> [What the task requires]: When you reach the line containing "Back to top (658, 2560)" in the entries below, start writing out each line exactly, and stop after the line containing "[whitecollection-bodylotion] (396, 930)".

>>

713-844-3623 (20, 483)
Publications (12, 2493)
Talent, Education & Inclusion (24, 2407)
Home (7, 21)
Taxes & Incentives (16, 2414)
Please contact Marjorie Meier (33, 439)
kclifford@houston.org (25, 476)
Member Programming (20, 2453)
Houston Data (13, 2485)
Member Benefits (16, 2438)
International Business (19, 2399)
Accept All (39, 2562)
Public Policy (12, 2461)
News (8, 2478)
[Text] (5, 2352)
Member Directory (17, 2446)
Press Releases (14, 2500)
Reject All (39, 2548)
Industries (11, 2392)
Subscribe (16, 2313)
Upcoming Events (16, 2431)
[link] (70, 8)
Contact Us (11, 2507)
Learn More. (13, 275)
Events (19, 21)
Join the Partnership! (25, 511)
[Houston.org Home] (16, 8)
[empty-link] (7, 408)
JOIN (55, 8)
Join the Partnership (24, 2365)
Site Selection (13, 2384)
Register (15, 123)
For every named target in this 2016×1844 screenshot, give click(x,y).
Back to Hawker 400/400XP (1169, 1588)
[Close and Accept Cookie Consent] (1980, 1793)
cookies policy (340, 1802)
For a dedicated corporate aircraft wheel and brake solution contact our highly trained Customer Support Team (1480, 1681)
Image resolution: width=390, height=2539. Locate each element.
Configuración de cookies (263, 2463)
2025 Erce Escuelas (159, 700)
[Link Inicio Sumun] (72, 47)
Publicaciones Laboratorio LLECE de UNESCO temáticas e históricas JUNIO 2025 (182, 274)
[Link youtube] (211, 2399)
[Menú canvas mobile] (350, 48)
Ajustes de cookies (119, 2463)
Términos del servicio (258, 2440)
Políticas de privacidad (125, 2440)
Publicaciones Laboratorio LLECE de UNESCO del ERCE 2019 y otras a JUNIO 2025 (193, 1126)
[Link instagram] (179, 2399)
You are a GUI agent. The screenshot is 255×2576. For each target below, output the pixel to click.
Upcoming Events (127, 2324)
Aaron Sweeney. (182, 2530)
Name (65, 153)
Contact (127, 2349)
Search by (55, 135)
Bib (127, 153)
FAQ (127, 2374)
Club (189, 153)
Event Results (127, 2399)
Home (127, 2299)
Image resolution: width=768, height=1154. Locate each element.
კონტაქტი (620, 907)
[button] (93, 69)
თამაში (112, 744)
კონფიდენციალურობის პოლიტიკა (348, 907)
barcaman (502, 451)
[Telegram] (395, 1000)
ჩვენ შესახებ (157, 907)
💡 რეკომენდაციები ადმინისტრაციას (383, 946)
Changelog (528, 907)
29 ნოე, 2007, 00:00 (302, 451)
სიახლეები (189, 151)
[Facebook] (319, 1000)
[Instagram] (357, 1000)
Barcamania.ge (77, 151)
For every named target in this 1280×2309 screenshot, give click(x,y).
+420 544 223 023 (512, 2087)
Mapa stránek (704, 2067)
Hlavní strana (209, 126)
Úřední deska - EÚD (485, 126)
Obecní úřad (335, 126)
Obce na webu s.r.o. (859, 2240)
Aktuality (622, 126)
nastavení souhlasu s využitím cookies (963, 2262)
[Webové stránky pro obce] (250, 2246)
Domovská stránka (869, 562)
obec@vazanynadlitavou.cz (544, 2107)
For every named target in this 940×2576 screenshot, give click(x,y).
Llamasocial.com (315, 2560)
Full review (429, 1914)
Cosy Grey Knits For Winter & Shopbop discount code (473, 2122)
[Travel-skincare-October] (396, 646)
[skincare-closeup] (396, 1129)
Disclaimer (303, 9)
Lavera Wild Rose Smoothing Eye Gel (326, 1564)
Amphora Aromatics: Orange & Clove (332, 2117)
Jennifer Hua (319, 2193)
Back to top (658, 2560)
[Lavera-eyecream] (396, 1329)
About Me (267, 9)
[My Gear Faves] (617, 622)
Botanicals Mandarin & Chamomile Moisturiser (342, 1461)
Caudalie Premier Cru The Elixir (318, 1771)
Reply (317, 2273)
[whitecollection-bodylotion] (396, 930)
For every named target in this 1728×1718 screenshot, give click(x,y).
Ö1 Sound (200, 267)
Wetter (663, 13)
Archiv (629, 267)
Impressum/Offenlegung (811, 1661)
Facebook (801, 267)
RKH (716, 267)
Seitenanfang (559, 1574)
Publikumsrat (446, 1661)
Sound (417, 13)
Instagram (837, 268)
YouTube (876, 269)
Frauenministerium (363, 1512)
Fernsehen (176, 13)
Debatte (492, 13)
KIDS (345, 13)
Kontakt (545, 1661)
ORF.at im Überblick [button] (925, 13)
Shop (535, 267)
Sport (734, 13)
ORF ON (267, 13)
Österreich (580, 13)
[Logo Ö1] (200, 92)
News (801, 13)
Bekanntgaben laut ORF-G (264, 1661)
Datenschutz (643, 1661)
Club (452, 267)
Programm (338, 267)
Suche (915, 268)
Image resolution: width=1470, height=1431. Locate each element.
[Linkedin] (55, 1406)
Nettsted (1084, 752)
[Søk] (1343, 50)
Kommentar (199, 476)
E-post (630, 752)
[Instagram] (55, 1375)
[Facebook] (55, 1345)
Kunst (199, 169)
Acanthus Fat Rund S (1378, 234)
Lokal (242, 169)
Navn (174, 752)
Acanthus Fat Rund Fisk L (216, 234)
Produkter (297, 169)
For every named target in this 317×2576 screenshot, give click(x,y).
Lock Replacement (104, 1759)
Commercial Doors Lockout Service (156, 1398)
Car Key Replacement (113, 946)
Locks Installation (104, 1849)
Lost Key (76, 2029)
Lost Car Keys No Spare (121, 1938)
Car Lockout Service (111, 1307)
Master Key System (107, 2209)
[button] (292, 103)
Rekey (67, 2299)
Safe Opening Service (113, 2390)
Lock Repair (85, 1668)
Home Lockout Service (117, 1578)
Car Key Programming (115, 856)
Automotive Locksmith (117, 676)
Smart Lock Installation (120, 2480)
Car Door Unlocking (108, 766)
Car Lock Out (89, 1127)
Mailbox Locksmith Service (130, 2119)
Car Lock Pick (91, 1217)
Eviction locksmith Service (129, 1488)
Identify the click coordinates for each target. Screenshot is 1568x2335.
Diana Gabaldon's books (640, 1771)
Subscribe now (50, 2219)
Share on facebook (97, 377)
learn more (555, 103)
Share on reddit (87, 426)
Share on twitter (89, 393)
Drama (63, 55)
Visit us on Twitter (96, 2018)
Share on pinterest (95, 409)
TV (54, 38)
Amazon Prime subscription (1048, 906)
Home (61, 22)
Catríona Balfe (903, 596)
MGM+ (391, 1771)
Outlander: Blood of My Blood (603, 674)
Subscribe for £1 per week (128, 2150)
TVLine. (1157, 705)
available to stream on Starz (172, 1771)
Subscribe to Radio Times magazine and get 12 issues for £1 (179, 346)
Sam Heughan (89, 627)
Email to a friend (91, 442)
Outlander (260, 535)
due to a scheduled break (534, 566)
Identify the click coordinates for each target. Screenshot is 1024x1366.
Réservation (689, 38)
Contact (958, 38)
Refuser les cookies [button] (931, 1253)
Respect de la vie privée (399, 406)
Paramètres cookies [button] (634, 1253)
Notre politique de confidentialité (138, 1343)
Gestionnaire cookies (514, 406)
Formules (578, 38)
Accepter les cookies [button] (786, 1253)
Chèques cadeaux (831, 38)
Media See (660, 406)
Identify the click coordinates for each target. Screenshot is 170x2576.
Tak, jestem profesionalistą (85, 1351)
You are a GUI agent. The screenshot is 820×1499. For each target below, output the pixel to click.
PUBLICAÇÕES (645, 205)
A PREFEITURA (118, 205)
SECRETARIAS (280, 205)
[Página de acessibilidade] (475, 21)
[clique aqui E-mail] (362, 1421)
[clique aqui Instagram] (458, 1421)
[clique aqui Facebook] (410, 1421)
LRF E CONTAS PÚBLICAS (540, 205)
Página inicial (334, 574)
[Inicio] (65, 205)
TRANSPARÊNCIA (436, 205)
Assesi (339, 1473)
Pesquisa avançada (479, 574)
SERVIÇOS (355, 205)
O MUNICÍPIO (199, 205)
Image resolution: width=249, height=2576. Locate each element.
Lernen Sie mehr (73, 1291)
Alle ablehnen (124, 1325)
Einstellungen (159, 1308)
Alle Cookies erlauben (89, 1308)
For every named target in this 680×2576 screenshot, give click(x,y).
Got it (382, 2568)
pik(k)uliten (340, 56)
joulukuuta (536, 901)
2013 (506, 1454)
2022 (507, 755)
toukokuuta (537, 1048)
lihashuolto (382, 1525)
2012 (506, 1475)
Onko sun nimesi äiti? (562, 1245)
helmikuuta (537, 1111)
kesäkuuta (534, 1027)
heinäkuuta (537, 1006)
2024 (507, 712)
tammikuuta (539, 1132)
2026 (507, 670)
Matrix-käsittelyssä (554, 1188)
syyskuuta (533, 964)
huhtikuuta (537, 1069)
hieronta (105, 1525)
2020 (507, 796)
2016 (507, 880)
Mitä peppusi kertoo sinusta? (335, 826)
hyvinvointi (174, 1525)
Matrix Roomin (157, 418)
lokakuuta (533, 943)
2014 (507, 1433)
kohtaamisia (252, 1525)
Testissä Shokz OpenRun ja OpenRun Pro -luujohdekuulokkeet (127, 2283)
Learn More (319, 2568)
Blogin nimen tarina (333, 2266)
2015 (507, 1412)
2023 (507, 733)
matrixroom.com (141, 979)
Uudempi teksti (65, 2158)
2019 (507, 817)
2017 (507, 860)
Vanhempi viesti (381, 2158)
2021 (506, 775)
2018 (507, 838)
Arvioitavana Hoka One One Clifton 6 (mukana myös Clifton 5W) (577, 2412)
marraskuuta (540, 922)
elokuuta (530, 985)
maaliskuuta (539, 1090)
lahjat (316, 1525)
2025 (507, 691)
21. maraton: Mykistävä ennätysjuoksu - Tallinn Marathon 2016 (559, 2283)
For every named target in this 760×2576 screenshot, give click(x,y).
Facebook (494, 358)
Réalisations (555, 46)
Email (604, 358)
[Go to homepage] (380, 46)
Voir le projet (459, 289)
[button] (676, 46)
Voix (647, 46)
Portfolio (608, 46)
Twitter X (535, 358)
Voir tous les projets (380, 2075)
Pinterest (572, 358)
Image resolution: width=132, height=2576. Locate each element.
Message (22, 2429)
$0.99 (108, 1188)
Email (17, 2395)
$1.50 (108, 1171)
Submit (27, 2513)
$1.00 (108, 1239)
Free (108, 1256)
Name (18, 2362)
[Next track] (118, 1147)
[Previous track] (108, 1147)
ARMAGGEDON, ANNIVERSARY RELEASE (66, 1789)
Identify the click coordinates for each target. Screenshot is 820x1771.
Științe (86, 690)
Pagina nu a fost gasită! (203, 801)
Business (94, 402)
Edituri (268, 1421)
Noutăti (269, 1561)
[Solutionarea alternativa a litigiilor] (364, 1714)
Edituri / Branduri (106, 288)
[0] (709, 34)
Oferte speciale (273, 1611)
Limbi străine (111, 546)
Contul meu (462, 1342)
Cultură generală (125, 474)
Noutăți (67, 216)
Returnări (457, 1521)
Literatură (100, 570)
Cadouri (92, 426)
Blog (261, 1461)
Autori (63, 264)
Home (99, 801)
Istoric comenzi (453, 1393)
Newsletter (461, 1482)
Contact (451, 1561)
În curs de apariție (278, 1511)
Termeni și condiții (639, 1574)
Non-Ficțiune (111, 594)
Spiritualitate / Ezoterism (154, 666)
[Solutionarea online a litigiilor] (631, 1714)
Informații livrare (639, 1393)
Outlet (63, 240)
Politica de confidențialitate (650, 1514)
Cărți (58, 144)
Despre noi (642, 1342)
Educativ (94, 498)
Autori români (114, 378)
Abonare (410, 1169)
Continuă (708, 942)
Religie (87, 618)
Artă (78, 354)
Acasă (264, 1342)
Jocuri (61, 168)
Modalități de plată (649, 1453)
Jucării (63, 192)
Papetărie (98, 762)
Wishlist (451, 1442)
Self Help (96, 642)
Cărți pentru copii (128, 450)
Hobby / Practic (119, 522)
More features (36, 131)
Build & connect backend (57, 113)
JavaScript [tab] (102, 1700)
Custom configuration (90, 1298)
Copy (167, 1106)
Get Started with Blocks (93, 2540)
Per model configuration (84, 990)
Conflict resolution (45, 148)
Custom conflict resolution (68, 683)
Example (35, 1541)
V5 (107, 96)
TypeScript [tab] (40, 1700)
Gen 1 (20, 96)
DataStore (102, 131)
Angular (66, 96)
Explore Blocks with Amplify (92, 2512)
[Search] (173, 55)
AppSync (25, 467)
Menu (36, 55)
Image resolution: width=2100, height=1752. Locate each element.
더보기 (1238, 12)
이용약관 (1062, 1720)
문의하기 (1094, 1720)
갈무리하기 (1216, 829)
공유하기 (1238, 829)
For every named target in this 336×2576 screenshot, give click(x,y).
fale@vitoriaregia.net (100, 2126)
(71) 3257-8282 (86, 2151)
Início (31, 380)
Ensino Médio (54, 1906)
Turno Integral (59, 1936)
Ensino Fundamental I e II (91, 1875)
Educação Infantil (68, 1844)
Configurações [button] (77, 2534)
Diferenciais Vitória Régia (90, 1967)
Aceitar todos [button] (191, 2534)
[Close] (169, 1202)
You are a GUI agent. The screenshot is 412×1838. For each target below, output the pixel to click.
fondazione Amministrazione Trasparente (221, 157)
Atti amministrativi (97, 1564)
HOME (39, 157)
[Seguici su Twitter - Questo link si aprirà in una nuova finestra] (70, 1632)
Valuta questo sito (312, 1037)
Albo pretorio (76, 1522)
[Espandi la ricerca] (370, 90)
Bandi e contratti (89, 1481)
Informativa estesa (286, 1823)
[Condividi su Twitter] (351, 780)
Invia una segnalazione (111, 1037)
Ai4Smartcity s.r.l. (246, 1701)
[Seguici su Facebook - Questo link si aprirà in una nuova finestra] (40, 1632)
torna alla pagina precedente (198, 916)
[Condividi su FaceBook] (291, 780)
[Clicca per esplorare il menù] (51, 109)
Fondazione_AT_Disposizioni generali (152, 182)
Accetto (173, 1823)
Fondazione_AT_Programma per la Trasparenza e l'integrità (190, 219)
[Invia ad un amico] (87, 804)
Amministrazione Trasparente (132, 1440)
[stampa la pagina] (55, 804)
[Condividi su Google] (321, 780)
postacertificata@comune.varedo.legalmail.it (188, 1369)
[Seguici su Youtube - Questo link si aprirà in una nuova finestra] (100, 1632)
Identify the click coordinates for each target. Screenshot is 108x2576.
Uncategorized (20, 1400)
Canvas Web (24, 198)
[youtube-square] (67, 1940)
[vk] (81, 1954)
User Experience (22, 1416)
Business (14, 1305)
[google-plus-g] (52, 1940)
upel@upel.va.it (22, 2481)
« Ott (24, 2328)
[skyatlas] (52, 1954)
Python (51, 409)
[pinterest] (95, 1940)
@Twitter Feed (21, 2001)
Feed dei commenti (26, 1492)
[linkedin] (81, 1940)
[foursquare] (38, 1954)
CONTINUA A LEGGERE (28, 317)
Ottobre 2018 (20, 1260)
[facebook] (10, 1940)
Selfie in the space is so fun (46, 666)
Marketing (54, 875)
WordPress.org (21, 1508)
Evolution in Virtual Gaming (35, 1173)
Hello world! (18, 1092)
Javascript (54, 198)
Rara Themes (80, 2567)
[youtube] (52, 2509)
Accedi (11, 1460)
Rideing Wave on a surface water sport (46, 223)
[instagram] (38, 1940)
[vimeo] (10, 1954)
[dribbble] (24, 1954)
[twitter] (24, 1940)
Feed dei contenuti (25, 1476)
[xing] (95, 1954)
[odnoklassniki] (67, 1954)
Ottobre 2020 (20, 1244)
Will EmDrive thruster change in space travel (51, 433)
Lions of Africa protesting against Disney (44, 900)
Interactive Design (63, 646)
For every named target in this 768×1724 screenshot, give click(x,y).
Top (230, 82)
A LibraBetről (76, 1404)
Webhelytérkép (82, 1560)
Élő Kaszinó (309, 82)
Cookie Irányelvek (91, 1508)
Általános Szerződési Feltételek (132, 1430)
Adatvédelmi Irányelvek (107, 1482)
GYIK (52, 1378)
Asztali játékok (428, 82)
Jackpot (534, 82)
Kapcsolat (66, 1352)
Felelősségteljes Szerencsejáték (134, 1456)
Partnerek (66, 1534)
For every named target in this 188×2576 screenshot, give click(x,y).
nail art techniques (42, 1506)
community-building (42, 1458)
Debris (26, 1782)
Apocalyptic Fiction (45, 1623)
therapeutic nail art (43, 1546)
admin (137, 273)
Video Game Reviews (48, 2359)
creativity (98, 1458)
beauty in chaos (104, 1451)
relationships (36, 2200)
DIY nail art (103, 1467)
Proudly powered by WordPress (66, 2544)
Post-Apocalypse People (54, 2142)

<<

> [Problem solution]:
Back to top (658, 2560)
[Lavera-eyecream] (396, 1329)
About Me (267, 9)
[My Gear Faves] (617, 622)
Botanicals Mandarin & Chamomile Moisturiser (342, 1461)
Caudalie Premier Cru The Elixir (318, 1771)
Reply (317, 2273)
[whitecollection-bodylotion] (396, 930)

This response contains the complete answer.